New Metrics for a New Era
Traditional banking metrics, such as efficiency ratios, return on equity, and return on assets, increasingly obscure AI’s transformative impact. Sean Viergutz predicts, “The efficiencies that used to be top and best class, maybe bottom quartile going forward.” Successfully implemented AI will fundamentally reset industry performance benchmarks.
Consider an engineering organization with 30,000 employees. Conventional measurement would deem headcount reduction as success. However, if those 30,000 employees, empowered by AI, generate three times the lines of code and accelerate modernization, the organization is indeed operating more efficiently, even without headcount changes. The challenge lies in accurately measuring this enhanced productivity.

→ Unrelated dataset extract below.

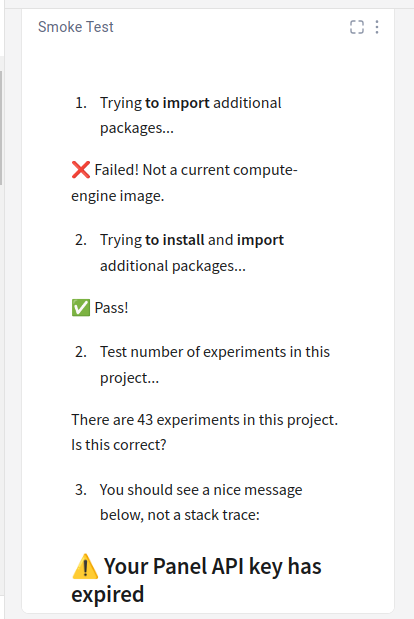Click the 'additional packages...' text under step two
Image resolution: width=414 pixels, height=619 pixels.
[173, 266]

To address this, organizations must develop parallel measurement frameworks. While traditional metrics remain essential for external reporting, internal systems should track operational metrics such as output per employee, time-to-market for new capabilities, and speed of infrastructure modernization. These internal benchmarks provide invaluable insights into true transformation progress.
Infrastructure Modernization Turbocharges AI
Banks that have already invested in composable architectures and modern core systems gain a significant advantage in harnessing AI. These institutions are better positioned to deploy AI effectively compared to those maintaining legacy infrastructures.

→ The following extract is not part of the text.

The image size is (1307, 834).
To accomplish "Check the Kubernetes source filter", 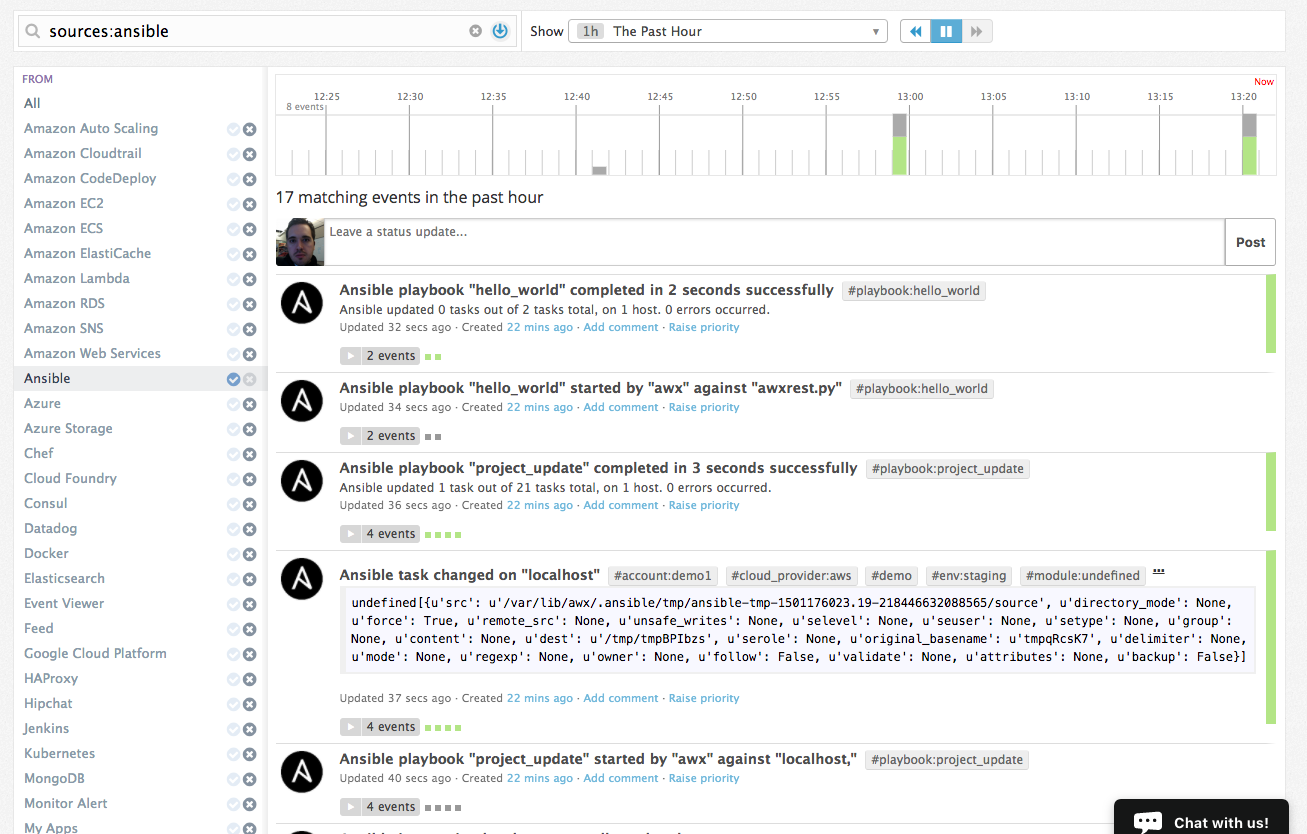I will coord(233,754).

Viergutz notes, “Those clients that have already moved or started selecting those packages really stand to benefit the most from this new technology.” The connection is profound: modern core systems and AI both demand well-understood and organized data sets. Banks that structured their data for modern core implementation simultaneously laid the groundwork for effective AI deployment.
Institutions relying on legacy systems face a compounding challenge: they must modernize their infrastructure concurrently with developing AI capabilities, creating a widening gap between early movers and those on traditional paths.
Beyond Back-Office: The Future of Personalization
Current AI implementations largely focus on back-office functions like document processing, compliance, risk assessment, and coding. These applications deliver efficiency gains while minimizing customer-facing risks. However, this is just the beginning.
While Viergutz acknowledges that AI will start “in the back office, in the middle office, and non-customer-facing applications” for safety, he predicts a rapid shift within the next year or two toward direct customer interactions. This coming phase will finally deliver genuine personalization in banking.
Banking will evolve beyond offering mere product variations to enabling the kind of deep customization seen in other industries. “Can you open the ecosystem of opportunities and adjacent industries around the customer, that’s really going to be the differentiator,” Viergutz argues. The institution that can combine comprehensive data understanding with AI-enabled orchestration across banking and related services will create a level of differentiation that product features alone cannot replicate.